Wolf’s film seems dead-set against showing academic talking heads, with not even an appearance by author Savage, who is a co-writer of the film. Some perspective of that sort would have been welcome. So would some pop-culture context, such as how teenaged youths were depicted in film during this era. (I’m thinking of the Andy Hardy movies and the Dead End Kids, who morphed into the Bowery Boys after World War II.)

“Teenage” closes with the 1945 publication in The New York Times of “A Teen-Age Bill of Rights,” which the film suggests helps cement the term for the age group. Written by Elliott E. Cohen, the article appears to be along the lines of a Sunday magazine submission or an op-ed, with the introduction attributing the list to the Jewish Board of Guardians, the child-guidance arm of the New York Federation of Jewish Philanthropies.

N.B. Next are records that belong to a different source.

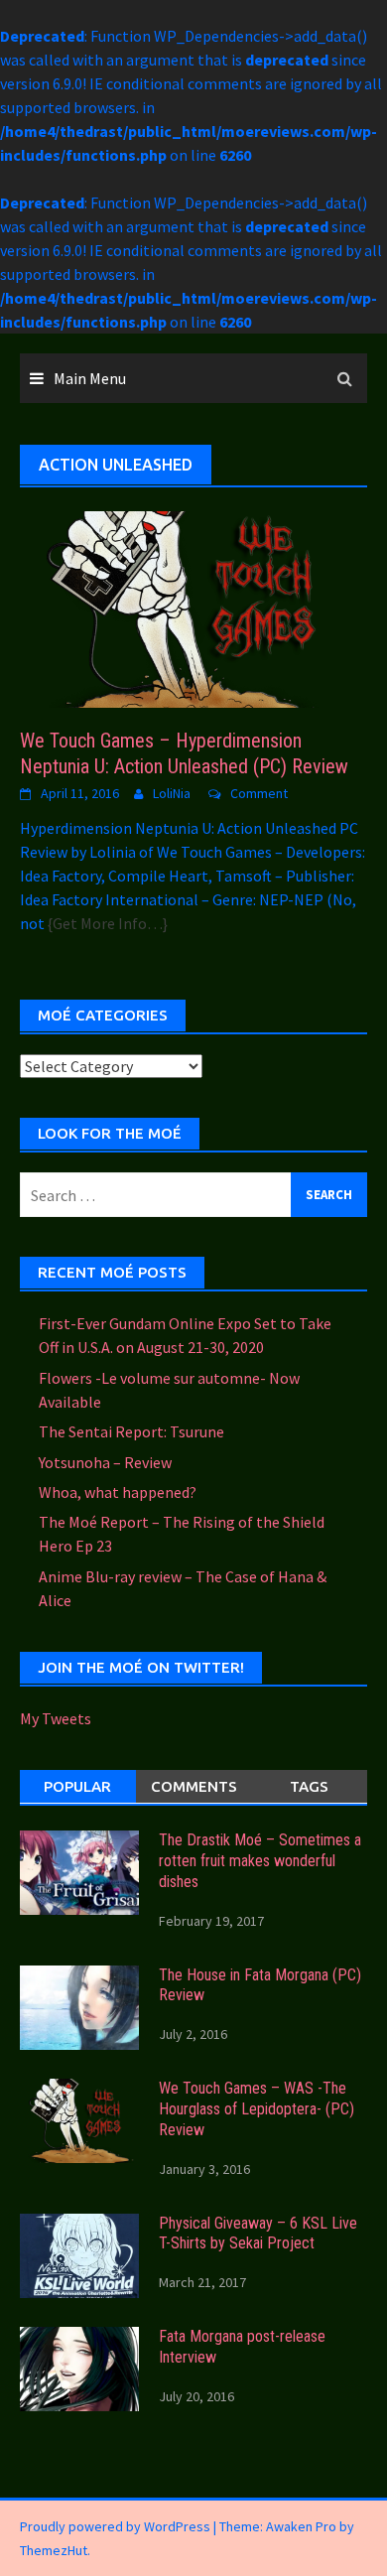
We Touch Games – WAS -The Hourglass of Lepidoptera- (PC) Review (256, 2109)
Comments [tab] (194, 1786)
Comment (259, 793)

Among the “teen-ager’s” rights in the manifesto:

• The right to let childhood be forgotten.

• The right to a “say” about his own life.

• The right to have rules explained, not imposed.

• And the right to question ideas.

It’s questionable how influential the obscure article was at the time for U.S. youths, not to mention for those in Britain and Germany. But there’s no doubt that “teenagers” soon were exerting those rights. And within about a decade, they were telling Dick Clark that the music they liked had a good beat and was easy to dance to.

A version of this news article first appeared in the Education and the Media blog.